Custom plugins can also be used. For example, say you want to move data from Kafka to S3.

  1. Download the s3 sink connector.
  2. Unzip and move the folder to /opt/connectors.
  3. Set plugin.path to /opt/connectors in the standalone worker properties file.
  4. Ensure ~/.aws/credentials exists.
  5. Create an s3 sink properties file:
    name=s3-sink
    connector.class=io.confluent.connect.s3.S3SinkConnector
    tasks.max=1
    topics=connect-test
    flush.size=3
    s3.bucket.name=kafka-connect-s3-sink-example
    s3.region=eu-west-1
    storage.class=io.confluent.connect.s3.storage.S3Storage
    format.class=io.confluent.connect.s3.format.json.JsonFormat
    
  6. Start the worker with this file: connect-standalone.sh $KAFKA_HOME/config/connect-standalone.properties ./s3-sink.properties
  7. Check s3 for the data

Distributed Mode

When running distributed workers, the REST API needs to be used for configuration. It’s is also available in standalone mode, but connectors can be created by simply passing properties files to the script.

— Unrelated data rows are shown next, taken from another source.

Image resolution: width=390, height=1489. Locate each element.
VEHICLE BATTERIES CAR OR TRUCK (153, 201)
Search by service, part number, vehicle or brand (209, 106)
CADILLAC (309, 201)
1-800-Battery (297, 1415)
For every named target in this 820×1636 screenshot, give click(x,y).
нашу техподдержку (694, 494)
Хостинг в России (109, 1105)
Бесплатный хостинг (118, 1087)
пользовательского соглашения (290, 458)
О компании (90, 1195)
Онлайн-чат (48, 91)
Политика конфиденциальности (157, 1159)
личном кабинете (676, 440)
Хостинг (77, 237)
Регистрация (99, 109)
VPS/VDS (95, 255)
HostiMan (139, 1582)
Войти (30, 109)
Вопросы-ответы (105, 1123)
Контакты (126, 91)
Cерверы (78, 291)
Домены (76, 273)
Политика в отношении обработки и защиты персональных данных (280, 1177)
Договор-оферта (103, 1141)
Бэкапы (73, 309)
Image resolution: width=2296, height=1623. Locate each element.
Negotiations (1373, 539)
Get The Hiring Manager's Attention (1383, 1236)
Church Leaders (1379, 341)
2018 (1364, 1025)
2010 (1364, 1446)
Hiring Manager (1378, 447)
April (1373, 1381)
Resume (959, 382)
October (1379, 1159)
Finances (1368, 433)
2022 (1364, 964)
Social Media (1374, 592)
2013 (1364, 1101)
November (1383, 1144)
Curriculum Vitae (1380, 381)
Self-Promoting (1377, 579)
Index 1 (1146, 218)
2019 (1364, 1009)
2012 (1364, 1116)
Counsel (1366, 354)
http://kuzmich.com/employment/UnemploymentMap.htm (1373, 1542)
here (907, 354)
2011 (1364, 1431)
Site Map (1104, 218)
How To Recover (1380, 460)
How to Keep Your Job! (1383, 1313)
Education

Useful REST API endpoints include:

Adding/removing connectors is also not too hard. For example, start a distributed worker: connect-distributed.sh $KAFKA_HOME/config/connect-distributed.properties. To add a connector:

curl \
    localhost:8083/connectors \
    -H "Content-Type: application/json" \
    -X POST \
    --data-binary @- << EOF
{
    "name": "file-source-connector",
    "config": {
        "connector.class": "FileStreamSource",
        "tasks.max": "1",
        "file": "test.txt",
        "topic": "connect-test"
    }
}
EOF

It can be removed with curl -X DELETE http://localhost:8083/connectors/file-source-connector.

Kafka Streams

There are plenty of Kafka streams code examples on Confluent. Kafka also ships with a wordcount streams example, which can be run by executing kafka-run-class org.apache.kafka.streams.examples.wordcount.WordCountDemo. This reads from the topic streams-plaintext-input and writes to streams-wordcount-output.